ORLENLIGA.PL: W meczu z bydgoskim Pałacem zaprezentowałyście się bardzo dobrze praktycznie w każdym elemencie gry, czy możesz wyróżnić ten, który był kluczem do zwycięstwa w spotkaniu?
DOROTA MEDYŃSKA: Myślę, że na pewno z dobrej strony pokazałyśmy się w polu serwisowym. Miałyśmy dobrze rozpisany zespół przeciwny pod względem taktycznym i to też z pewnością ułatwiło nam zadanie. W tych najważniejszych momentach ciężar gry wzięły na siebie nasze doświadczone zawodniczki i dzięki temu udało nam się wygrać w końcówce drugiego i trzeciego seta.
Między pierwszą partią a dwiema kolejnymi była spora różnica jeśli chodzi o obraz gry. Premierowa odsłona była praktycznie jednostronna, z kolei losy drugiej i trzeciej ważyły się w końcówkach. Co zdecydowało o takim przebiegu spotkania?

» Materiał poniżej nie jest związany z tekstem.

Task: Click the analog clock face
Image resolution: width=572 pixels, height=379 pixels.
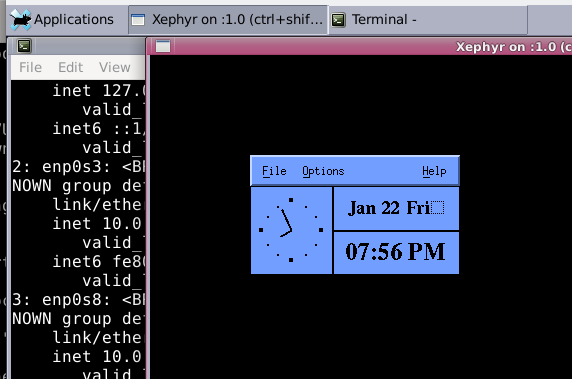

DOROTA MEDYŃSKA: Faktycznie, w pierwszym secie nasza przewaga była zdecydowanie widoczna. W drugiej i trzeciej partii nie byłyśmy już tak skoncentrowane jak na początku spotkania, natomiast siatkarki Pałacu zaczęły grać skuteczniej w obronie, podbijały bardzo dużo trudnych piłek. Jeśli chodzi o atak nasze przeciwniczki grały z pewną dozą szaleństwa i właśnie dzięki temu udawało im się do pewnego momentu utrzymywać korzystny wynik, ale w decydujących momentach pokazałyśmy różnicę poziomu i wynik 3:0 to potwierdza.

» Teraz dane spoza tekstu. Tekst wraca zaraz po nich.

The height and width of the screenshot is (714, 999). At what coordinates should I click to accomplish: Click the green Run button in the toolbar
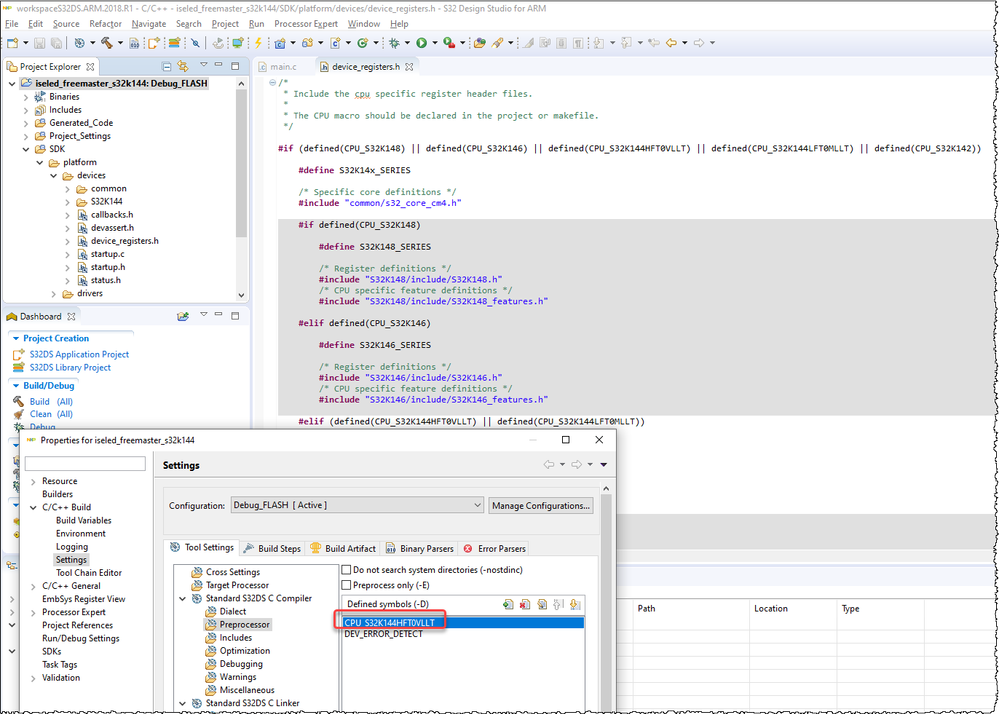pos(421,43)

To był trzeci mecz w tym sezonie i trzecie zwycięstwo Budowlanych. Kolejne spotkania zagracie z zespołami z Ostrowca Świętokrzyskiego, Piły i Rzeszowa. Czy celem na te trzy mecze będzie utrzymanie zwycięskiej passy?
DOROTA MEDYŃSKA: Na pewno dość dużym utrudnieniem dla nas będzie to, że te mecze są w bardzo krótkim odstępie czasowym. Jeśli tylko uda nam się utrzymać dobrą dyspozycję fizyczną to myślę, że jesteśmy w stanie wygrać te spotkania i mam nadzieję, że tak właśnie się stanie.
Przed sezonem do zespołu dołączyło kilka nowych siatkarek, w tym MVP spotkania z Pałacem – Heike Beier. Czy udało wam się już zgrać z nowymi zawodniczkami?
DOROTA MEDYŃSKA: W klubie pojawiło się sporo nowych dziewczyn, jednak już od pierwszych treningów widać było, że nasza współpraca będzie dobrze funkcjonować. Wszystkie zawodniczki bardzo szybko się zaaklimatyzowały w Łodzi i właściwie nie ma między nami takiego poczucia, że ktoś jest dłużej w zespole, a ktoś krócej. Bardzo szybko stałyśmy się drużyną, niezależnie od tego która z nas w jakim momencie pojawiła się w klubie.